Tais ataques muitas vezes resultam na morte de famílias inteiras, como experimentado em ofensivas anteriores: de acordo com uma investigação da Associated Press realizada após a guerra de 2014, cerca de 89% dos mortos nos bombardeios aéreos de casas de famílias eram moradores desarmados, e a maioria deles eram crianças e mulheres.

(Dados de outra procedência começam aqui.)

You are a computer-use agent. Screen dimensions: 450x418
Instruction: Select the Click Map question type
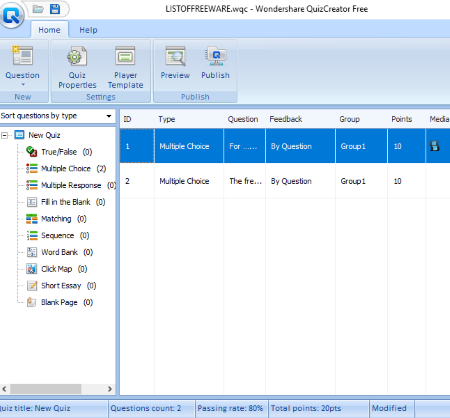click(x=57, y=269)
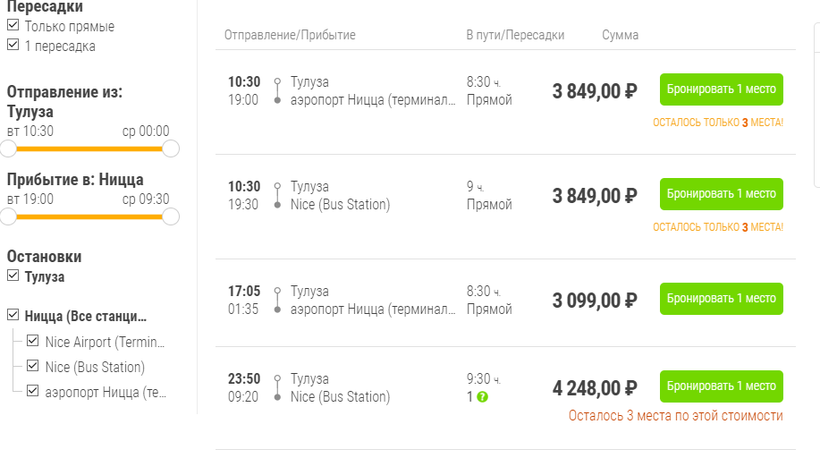820x458 pixels.
Task: Click right handle of arrival time slider
Action: click(170, 216)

Tishler, o chefe do Estado-Maior da Força Aérea, confirmou uma mudança na política, dizendo a repórteres que a política de “bater no telhado” do Exército – que consistia em fazer um pequeno ataque inicial no telhado de um prédio para avisar os moradores de que estão prestes a ser atingidos – não está mais em uso “onde há um inimigo”. Bater no telhado, disse Tishler, é “um termo que é relevante para combates e não para a guerra”.
As fontes que trabalharam anteriormente em alvos do poder disseram que a estratégia descarada da guerra atual pode ser uma evolução perigosa, explicando que atacar alvos do poder foi originalmente destinado a “chocar” Gaza, mas não necessariamente para matar um grande número de civis. “Os alvos foram projetados com a suposição de que arranha-céus seriam evacuados de pessoas, então quando estávamos trabalhando [na compilação dos alvos], não havia nenhuma preocupação sobre quantos civis seriam feridos; a suposição era que o número seria sempre zero”, disse uma fonte com profundo conhecimento da tática.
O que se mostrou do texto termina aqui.